Fees were increased across the board for the recently downgraded five- and-dime retailer, reflecting larger underwriting commitments that were needed to get the deal done, bankers said last week.

The loan replaces a facility led last year by Morgan Guaranty, Natwest PLC, and Citicorp.

Natwest was expected to serve as the documentation agent in the new loan, but has dropped out. Citicorp is reportedly not planning to participate at all.

Morgan will serve as the co-syndication agent with Chemical Banking Corp. Bank of New York will act as administrative agent, Bank of Nova Scotia as documentation agent, and NationsBank as letter of credit issuing agent.

Morgan is the lead underwriter among the agent banks, with a $500 commitment. The other banks have underwritten between $200 million and $300 million.

Up-front fees for that group range from 40 to 50 basis points, and allocation fees range from 100 to 115 basis points.

Market sources suggest that the high fees reflect a combination of concern over the company's earnings and the problems in the early stages of syndication.

Indeed, Standard & Poor's Corp. and Moody's Investors Service Inc. both downgraded the company within the past week. The rating agencies anticipated that an earnings turnaround would take some time.

The company is still working out an accounting scandal that resulted in the dismissal of the New York-based company's chief executive officer.

The scandal broke last year while the bank group was structuring the company's first syndicated loan.

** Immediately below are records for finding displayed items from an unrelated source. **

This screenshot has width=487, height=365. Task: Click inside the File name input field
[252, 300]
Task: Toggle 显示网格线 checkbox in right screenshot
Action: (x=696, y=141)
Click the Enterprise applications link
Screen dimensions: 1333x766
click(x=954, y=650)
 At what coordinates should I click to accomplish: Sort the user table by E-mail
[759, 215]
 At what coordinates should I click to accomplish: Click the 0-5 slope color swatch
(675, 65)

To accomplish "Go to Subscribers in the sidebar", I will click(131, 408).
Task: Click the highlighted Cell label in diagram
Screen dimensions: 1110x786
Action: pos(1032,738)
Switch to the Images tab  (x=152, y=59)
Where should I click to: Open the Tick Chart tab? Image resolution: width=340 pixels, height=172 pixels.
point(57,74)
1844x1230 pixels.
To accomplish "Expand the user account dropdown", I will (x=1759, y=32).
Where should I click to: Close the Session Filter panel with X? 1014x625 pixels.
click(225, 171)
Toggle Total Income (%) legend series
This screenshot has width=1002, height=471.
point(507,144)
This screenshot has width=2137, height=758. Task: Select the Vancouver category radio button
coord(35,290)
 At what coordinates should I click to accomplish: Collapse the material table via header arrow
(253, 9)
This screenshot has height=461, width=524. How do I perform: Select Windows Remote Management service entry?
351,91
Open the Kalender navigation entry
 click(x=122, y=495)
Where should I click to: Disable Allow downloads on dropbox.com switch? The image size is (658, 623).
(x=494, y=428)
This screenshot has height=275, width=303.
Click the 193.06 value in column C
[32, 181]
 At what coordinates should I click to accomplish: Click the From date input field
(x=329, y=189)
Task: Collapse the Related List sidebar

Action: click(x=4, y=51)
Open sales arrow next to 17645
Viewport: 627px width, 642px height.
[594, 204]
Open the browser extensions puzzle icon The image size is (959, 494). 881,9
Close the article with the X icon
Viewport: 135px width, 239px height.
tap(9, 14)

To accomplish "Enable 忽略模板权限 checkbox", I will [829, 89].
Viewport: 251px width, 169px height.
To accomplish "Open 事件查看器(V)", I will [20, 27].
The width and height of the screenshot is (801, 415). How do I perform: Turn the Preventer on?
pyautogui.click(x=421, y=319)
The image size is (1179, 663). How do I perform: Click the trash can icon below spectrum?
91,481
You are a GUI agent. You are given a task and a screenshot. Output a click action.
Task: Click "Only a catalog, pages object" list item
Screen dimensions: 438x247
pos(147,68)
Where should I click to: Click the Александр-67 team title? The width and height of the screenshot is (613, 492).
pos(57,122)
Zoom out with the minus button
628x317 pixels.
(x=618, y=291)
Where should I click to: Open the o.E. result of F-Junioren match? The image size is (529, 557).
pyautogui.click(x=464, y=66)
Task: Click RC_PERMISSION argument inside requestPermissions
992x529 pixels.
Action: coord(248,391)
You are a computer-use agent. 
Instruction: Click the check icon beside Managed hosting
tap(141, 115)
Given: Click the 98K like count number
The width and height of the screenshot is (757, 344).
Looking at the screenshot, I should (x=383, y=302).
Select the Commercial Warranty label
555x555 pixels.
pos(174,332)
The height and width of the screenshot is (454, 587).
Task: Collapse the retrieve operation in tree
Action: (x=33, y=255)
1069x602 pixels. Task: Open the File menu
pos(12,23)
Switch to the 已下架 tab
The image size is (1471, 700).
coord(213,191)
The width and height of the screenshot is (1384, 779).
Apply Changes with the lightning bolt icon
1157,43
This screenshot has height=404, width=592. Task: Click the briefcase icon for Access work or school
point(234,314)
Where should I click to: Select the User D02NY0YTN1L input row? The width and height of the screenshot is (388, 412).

Market sources expressed surprise that neither Natwest PLC nor Citicorp - managing agents in the earlier facility - were holding any titles on the new facility.

The loan is only the second syndicated credit for the 116-year-old owner of Foot Locker, Champs Sports, and Northern Reflections.

For years Woolworth relied on several bilateral lines of credit. It was following the broader corporate market trend toward syndicated loans when it formed last year's bank group.

When accounting problems surfaced, the company was forced to rework the tenure of the deal to a 364-day credit.

Market sources said that the terms of the current facility reflect those that had been anticipated last year.

The current deal is divided into a $1 billion three-year revolver and a $500 million 364-day revolver.

The undrawn cost on the 364-day piece is 25 basis points, while the undrawn cost on the three-year revolver is 31.25 basis points.

The all-in drawn cost, including the facility fee, ranges from the London interbank offered rate plus 100 basis points to 112.5 basis points, depending on utilization.